Acapulco is a popular place for weekend trips from Mexico City residents with its close proximity and in fact the majority of the tourists here are from other parts of Mexico. Spring breakers have continually flocked to the city in addition to the sister spring break city of Cancun. Acapulco is also home to a variety of high-rise hotels, condos and luxurious resorts.
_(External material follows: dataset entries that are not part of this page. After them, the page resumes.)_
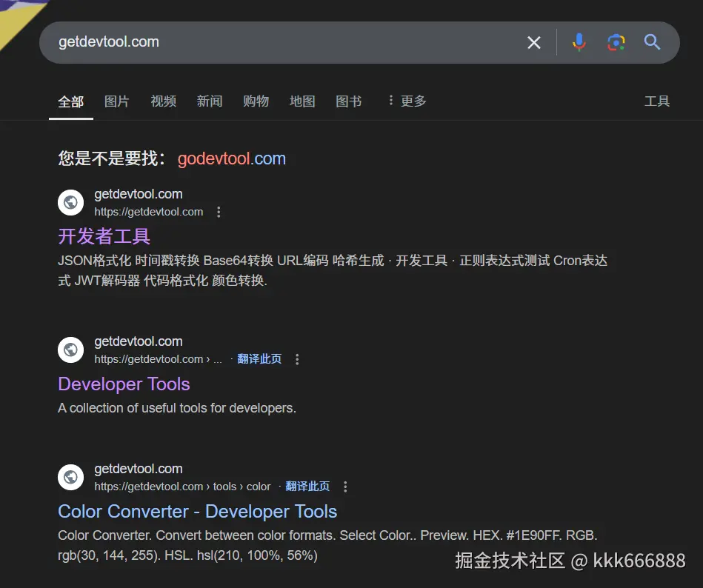This screenshot has height=588, width=703.
Task: Click the favicon beside the Developer Tools result
Action: [x=70, y=350]
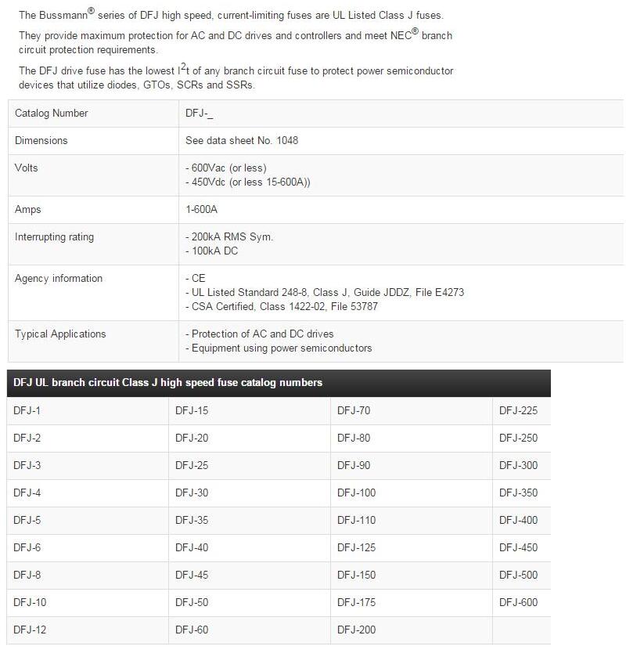Click the Catalog Number row label
This screenshot has width=644, height=664.
pos(52,113)
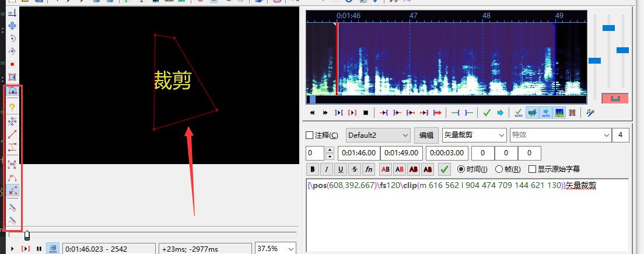Click the video seek bar slider handle
Viewport: 644px width, 254px height.
[x=27, y=235]
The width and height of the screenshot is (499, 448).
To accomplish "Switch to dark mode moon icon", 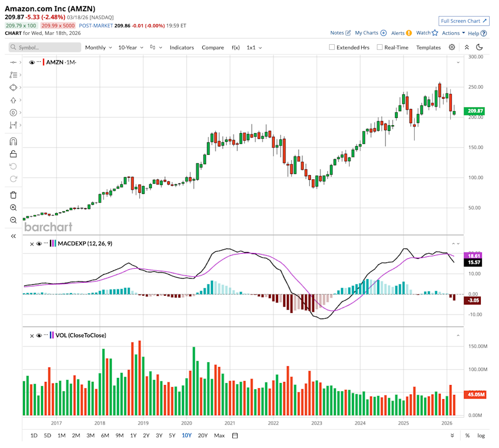I will click(479, 47).
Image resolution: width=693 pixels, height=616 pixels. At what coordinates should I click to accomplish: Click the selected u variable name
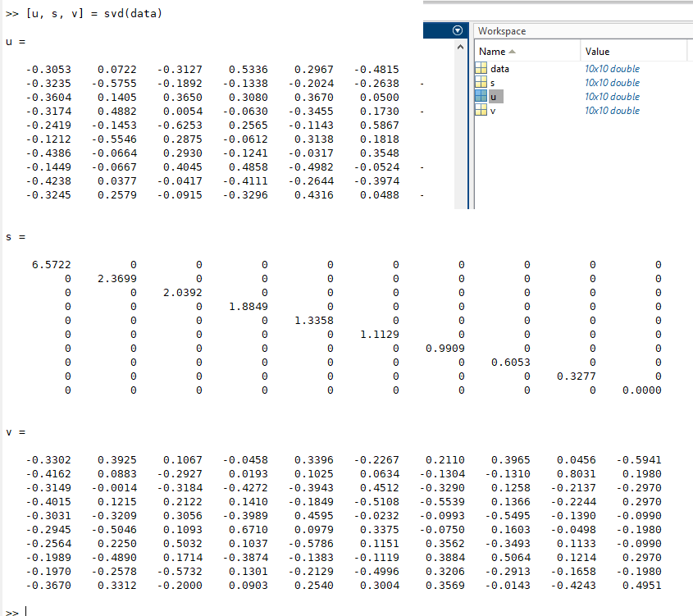pyautogui.click(x=495, y=96)
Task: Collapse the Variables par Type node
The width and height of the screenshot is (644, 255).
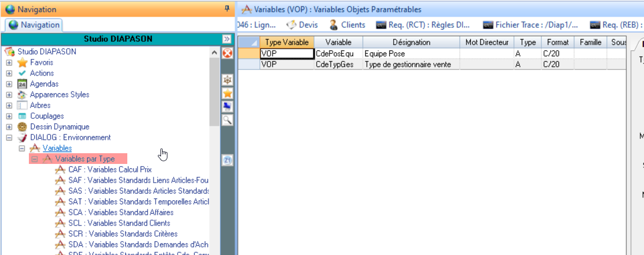Action: 34,159
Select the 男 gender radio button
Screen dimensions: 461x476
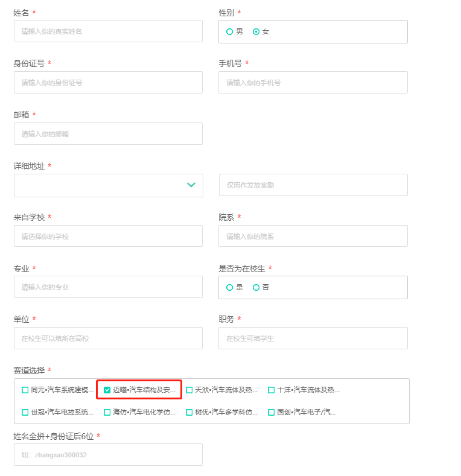pos(229,31)
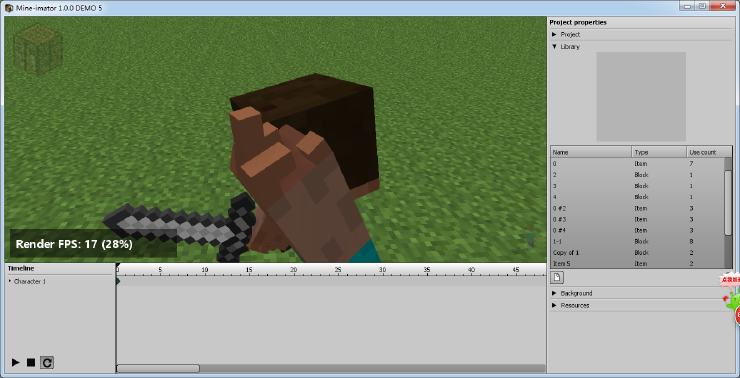Screen dimensions: 740x378
Task: Select library item "0 #2"
Action: pyautogui.click(x=637, y=208)
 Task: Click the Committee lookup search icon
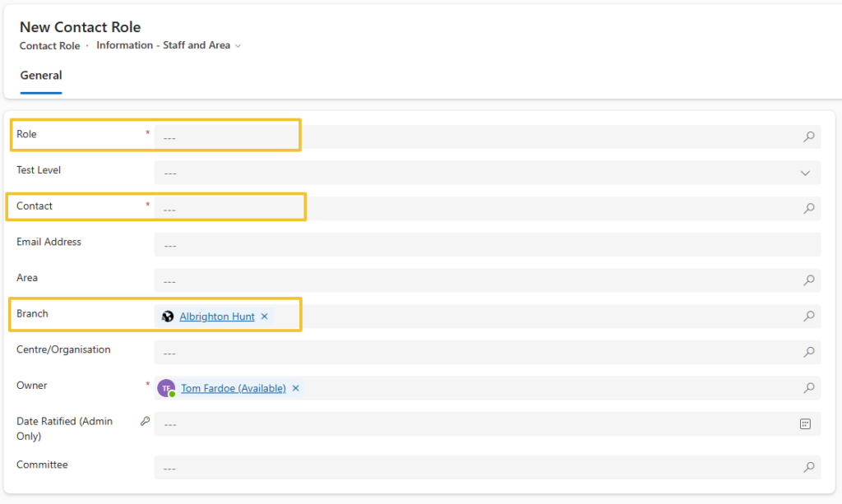(x=808, y=468)
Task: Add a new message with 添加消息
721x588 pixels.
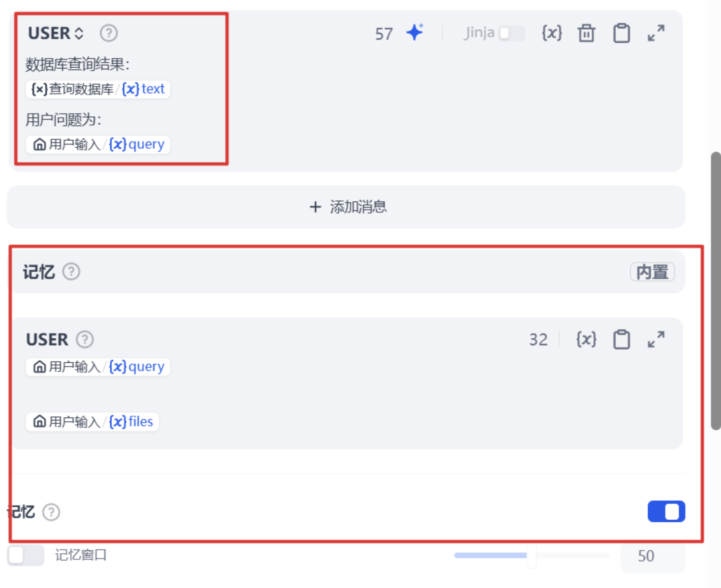Action: click(346, 207)
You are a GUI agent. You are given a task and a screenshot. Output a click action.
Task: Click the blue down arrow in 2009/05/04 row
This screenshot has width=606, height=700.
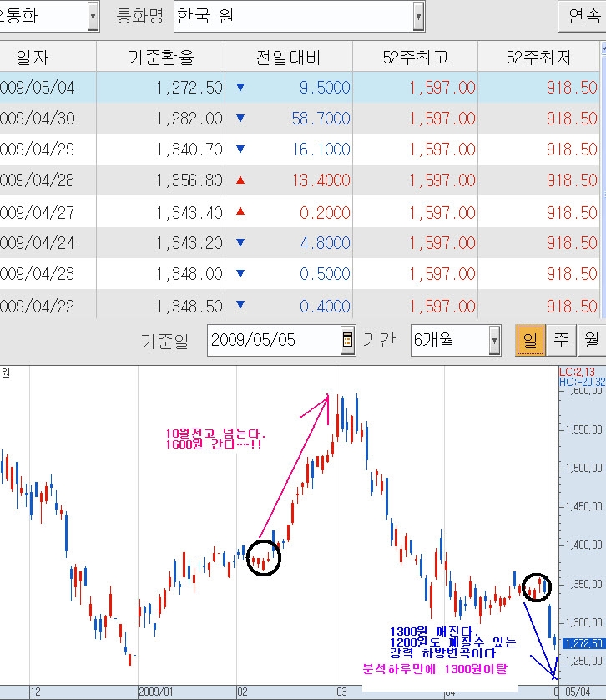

With a warm and humid climate, sunny Acapulco remains a popular choice for travel. Located along the northern part of the bay is the Old Acapulco, also known as Tradicional or Nautica Acapulco. This is where the boardwalk is located along with many of the Mexican hotels, dance clubs and restaurants. Toward the south side of the bay is where the newer high-rise hotels and resorts are located. While the nightlife is often a big draw for visitors, the area also offers plenty of great things to do by day including lounging on the beach, enjoying the warm water, shopping and enjoying water sports. One of the quintessential things to see while traveling to Acapulco is the seemingly fearless cliff divers who dive from platforms off the La Quebrada cliffs. This has been a long-standing tradition since the 1930s and the divers can be seen from a platform for visitors or at the nearby restaurant. The divers put on a daily and nightly show not to be missed.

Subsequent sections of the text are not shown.